| Required actions |
a) Extract the stretch of the Vanderbilt datasets text from "Members of the" through "students around campus.".
b) In the Vanderbilt datasets text, condense the paragraph beginning "Members of the Digital Scholarship" into a short bulleted list that keeps its main facts.
c) Write what comes next in the Vanderbilt datasets text, picking up after its final sentence.

[Provided text — start]

5. Understanding use
discrete discussion of how you approach understanding use (e.g. library use, research use, pedagogical use, creative use, etc.) - discussion of exemplary use is also encouraged
Our goal in making Vanderbilt’s digital project datasets publically available under CC0, CC-BY, or CC-BY-NC licenses (as appropriate) is to facilitate (re)use of the data in research and teaching contexts. It is anticipated that the communities currently utilizing the digital projects will engage with the curated datasets for their research purposes. In addition, new users interested in scholarly meta-analyses or large-scale quantitative research may incorporate the library’s datasets into their work. In the case of the Poggenburg Micro-histoire dataset, for instance, Baudelaire scholars are the most likely audience, but those interested in broader questions in French history and literature may find the data of use, too. While the users for each dataset may differ, it is hoped that the curated datasets will also be of service to teachers working with students to learn how to interrogate humanities and social science data in meaningful and methodologically sound ways.
6. Who supports use
discrete discussion of the people, services, and programs that support use of the data (e.g. digital scholarship services, instruction services, subject area liaisons, etc.)
Members of the Digital Scholarship and Scholarly Communications team in the Jean and Alexander Heard Library are the primary facilitators for data acquisition, curation, publication, and use projects on campus. A new position, the Curator of Born-Digital Collections, has been created in order to continue curation efforts on library-housed digital datasets. In order to encourage campus use of the datasets, the Digital Scholarship team conducts regular workshops and hosts working groups in Linked Data and the Semantic Web, Tiny Data (data curation for the humanities), GIS, and XQuery to develop a cohort of data-literate faculty, staff, and students around campus.

[Provided text — finish]
[Provided data — start]

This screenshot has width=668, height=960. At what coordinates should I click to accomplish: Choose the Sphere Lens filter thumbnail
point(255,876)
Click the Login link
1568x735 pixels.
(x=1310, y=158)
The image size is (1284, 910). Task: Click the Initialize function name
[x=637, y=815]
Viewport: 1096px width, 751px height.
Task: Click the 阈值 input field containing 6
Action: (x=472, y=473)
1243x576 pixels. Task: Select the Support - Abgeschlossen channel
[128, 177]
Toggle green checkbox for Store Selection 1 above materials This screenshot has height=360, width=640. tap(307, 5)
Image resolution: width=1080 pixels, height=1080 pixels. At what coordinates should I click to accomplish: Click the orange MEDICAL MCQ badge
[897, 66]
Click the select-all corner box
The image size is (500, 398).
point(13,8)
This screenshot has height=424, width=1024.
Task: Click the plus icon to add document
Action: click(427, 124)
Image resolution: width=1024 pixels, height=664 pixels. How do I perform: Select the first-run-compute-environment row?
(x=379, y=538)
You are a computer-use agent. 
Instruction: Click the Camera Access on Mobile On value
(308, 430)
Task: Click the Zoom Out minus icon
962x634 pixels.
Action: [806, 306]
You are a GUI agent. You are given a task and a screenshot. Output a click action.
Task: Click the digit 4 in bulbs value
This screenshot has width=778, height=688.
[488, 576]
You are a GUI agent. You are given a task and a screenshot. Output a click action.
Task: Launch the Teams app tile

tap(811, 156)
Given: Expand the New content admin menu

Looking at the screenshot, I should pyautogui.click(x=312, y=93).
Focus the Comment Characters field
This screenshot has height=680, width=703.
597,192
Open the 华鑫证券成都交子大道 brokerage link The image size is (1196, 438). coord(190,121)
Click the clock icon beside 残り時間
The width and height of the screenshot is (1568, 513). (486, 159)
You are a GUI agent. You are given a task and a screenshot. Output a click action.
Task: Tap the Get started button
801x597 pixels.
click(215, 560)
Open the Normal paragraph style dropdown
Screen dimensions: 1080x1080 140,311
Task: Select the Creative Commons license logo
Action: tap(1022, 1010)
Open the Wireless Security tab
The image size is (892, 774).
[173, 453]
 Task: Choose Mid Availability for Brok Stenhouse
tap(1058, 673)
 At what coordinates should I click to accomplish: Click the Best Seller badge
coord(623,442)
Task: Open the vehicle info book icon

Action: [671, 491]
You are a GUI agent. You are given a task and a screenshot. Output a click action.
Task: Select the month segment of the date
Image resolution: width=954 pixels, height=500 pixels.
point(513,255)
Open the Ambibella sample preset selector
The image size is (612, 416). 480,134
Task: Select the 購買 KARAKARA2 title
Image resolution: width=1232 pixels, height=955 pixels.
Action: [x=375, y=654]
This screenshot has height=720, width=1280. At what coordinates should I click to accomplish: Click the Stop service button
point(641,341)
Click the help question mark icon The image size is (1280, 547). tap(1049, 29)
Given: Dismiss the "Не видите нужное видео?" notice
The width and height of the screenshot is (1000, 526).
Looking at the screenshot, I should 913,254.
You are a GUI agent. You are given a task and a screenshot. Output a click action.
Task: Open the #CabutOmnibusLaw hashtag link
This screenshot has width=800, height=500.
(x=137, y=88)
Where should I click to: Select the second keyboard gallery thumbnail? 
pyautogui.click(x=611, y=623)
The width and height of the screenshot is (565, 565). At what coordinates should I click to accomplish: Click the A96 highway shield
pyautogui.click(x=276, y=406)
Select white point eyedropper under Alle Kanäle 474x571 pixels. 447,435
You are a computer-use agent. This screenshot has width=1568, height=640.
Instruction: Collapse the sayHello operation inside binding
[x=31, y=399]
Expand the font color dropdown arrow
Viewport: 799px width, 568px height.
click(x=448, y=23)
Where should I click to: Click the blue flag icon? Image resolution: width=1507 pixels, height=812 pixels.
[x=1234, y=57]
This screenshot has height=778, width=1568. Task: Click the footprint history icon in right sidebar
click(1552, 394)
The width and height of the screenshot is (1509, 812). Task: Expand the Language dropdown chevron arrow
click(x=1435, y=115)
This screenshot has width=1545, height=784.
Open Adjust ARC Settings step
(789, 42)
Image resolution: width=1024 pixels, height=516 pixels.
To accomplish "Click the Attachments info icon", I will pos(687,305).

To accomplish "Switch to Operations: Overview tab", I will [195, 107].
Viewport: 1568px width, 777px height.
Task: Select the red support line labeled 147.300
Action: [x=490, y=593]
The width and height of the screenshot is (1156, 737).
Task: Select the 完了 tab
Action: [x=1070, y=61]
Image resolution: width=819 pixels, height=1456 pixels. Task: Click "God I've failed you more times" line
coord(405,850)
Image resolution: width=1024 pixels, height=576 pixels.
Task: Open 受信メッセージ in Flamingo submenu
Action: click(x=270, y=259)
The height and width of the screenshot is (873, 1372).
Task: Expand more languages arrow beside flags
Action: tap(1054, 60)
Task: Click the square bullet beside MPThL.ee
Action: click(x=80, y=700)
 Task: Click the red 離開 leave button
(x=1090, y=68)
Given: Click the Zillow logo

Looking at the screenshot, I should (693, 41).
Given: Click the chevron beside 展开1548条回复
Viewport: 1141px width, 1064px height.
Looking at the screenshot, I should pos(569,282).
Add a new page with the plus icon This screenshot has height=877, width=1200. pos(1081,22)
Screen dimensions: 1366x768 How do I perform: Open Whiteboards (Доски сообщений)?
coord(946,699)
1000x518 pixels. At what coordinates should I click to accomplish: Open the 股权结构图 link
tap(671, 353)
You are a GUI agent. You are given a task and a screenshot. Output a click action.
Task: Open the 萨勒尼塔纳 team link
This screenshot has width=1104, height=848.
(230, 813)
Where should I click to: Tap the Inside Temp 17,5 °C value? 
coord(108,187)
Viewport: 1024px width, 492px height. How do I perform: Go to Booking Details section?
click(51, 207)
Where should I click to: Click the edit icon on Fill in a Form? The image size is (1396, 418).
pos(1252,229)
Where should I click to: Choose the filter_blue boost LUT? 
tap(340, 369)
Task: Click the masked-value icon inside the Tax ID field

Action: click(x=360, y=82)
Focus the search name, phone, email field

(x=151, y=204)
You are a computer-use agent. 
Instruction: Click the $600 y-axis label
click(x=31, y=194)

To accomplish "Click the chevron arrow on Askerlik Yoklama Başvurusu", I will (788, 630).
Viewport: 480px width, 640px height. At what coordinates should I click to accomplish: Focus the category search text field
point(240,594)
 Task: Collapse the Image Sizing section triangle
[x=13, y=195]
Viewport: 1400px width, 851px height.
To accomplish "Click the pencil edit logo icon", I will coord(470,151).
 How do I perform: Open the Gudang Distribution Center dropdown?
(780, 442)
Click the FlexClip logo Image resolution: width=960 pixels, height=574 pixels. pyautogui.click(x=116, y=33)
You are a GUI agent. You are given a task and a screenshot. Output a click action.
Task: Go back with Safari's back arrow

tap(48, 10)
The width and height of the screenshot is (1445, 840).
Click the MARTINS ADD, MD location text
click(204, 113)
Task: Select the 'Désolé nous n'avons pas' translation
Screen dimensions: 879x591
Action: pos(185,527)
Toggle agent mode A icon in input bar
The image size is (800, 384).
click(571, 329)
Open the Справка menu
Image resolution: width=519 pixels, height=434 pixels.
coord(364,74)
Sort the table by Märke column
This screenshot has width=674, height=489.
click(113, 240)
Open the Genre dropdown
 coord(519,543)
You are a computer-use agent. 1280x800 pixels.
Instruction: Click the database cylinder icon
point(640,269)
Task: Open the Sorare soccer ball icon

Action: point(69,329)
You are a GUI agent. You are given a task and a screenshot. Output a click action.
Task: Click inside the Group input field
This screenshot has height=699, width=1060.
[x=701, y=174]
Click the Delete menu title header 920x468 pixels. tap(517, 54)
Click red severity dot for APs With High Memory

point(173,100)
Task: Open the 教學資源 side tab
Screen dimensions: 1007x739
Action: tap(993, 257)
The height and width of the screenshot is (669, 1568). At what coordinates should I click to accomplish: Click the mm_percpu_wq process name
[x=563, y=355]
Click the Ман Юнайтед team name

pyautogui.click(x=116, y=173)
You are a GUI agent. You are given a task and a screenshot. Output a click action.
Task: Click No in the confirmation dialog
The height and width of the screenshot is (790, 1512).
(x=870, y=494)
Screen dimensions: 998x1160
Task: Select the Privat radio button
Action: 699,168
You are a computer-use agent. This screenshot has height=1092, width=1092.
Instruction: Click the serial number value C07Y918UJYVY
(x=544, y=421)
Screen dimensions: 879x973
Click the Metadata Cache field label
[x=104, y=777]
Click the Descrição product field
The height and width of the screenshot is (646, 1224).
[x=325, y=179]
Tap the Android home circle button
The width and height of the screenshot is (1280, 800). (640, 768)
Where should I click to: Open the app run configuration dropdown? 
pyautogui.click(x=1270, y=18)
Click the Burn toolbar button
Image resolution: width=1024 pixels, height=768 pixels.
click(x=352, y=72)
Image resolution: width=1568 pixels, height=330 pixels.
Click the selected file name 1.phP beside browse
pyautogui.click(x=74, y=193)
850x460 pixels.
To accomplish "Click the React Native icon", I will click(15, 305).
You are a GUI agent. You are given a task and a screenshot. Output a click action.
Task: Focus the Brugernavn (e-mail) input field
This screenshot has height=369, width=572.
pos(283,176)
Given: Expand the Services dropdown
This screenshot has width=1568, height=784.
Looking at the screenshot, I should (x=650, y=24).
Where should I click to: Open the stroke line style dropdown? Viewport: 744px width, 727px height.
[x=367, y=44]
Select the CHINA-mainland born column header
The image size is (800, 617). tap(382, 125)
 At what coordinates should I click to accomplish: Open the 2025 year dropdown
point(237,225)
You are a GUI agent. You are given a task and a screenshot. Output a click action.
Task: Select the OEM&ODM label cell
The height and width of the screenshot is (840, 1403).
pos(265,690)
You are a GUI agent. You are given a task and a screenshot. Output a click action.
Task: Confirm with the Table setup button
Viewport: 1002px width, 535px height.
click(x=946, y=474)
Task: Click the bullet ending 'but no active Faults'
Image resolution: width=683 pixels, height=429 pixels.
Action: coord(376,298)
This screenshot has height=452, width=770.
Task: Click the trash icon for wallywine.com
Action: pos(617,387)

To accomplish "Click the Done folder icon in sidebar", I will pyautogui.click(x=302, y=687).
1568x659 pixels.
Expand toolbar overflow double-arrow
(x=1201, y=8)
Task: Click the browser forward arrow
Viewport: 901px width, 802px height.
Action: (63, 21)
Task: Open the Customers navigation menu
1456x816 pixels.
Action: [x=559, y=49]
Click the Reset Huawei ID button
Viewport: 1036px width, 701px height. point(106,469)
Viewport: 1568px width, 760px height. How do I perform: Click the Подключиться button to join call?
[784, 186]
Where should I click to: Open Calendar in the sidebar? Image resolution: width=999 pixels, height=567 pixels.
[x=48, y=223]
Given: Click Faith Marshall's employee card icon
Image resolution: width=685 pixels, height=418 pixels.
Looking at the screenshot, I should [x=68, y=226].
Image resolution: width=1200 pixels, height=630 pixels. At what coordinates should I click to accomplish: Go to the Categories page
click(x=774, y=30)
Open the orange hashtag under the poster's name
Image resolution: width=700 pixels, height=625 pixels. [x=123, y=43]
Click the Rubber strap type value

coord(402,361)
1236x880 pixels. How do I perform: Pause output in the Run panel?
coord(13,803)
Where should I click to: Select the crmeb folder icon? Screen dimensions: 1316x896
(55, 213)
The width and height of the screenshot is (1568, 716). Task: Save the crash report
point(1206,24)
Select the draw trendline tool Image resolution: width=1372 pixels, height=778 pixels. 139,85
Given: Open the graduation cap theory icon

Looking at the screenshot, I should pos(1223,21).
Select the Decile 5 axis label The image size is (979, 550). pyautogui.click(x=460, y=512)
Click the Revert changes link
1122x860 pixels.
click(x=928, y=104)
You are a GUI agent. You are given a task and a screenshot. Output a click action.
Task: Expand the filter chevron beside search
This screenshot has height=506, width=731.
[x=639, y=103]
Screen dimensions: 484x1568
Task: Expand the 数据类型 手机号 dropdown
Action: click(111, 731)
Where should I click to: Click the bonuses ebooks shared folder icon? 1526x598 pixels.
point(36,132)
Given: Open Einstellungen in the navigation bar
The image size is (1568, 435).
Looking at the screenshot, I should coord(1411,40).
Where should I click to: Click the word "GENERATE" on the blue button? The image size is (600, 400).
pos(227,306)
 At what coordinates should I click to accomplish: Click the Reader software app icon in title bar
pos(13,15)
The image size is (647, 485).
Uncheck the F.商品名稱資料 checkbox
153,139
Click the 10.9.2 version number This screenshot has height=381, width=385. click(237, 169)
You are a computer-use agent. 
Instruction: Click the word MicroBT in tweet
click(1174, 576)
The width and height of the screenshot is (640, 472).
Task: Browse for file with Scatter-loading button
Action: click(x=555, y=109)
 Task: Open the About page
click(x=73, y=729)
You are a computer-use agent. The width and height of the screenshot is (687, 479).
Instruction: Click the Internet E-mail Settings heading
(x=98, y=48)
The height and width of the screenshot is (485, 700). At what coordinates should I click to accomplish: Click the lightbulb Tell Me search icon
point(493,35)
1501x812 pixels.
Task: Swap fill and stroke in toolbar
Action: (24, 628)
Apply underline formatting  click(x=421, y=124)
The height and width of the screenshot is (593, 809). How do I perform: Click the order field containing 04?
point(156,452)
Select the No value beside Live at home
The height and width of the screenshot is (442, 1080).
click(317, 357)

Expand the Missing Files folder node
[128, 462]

[Provided data — finish]

| Written answers |
a)
Members of the Digital Scholarship and Scholarly Communications team in the Jean and Alexander Heard Library are the primary facilitators for data acquisition, curation, publication, and use projects on campus. A new position, the Curator of Born-Digital Collections, has been created in order to continue curation efforts on library-housed digital datasets. In order to encourage campus use of the datasets, the Digital Scholarship team conducts regular workshops and hosts working groups in Linked Data and the Semantic Web, Tiny Data (data curation for the humanities), GIS, and XQuery to develop a cohort of data-literate faculty, staff, and students around campus.

b)
- The Digital Scholarship and Scholarly Communications team in the Jean and Alexander Heard Library is the main facilitator of data acquisition, curation, publication, and use projects on campus.
- A new Curator of Born-Digital Collections position was created to continue curating library-housed digital datasets.
- To encourage campus use of the datasets, the team holds regular workshops and hosts working groups in Linked Data and the Semantic Web, Tiny Data (humanities data curation), GIS, and XQuery.
- The aim of these workshops and groups is to build a cohort of data-literate faculty, staff, and students.

c)
7. Things people should know
distilled things that people should know if they are thinking about pursuing similar work
As many data curators may already know, an overwhelming majority of one’s time is given over to data cleaning and standardization. To successfully run a data curation program within a library, it is critical to translate the lessons learned in curating legacy data sets to training programs in data management for researchers across campus. The data-driven research projects of today are the data curation challenges of the future, so establishing sound data management practices in current digital projects streamlines the process of ingesting them into the library’s collection when they are completed. In addition, a data curation program must be grown in tandem with digital scholarship education infrastructure in order to arm teachers and researchers with the programming skills required to grapple with the curated datasets.
8. Whats next
you have something in place. whats next and why?
Currently, Veronica Ikeshoji-Orlati is curating the TV News dataset, a collection of nearly 1.1 million abstracts of news broadcasts from ABC, CBS, NBC, CNN, and Fox News dating back to August 5, 1968. The Vanderbilt Television News Archive is one of the richest resources for US news reporting in the 20th and 21st century, but access to the metadata is limited due to the current web interface. In order to facilitate not only improved discoverability of news segments, but also quantitative analysis of the dataset as as whole, Ikeshoji-Orlati is collaborating with Suellen Stringer-Hye (Linked Data and Semantic Web Coordinator), Steve Baskauf (Senior Lecturer of Biological Sciences), Zora Breeding (Cataloguing and Metadata Team Leader), and Jacob Schaub (Music Cataloguer) to map the dataset to the IPTC Newscodes Vocabulary. In addition, she is working with Lindsey Fox (GIS Librarian) to enrich the dataset with geospatial data.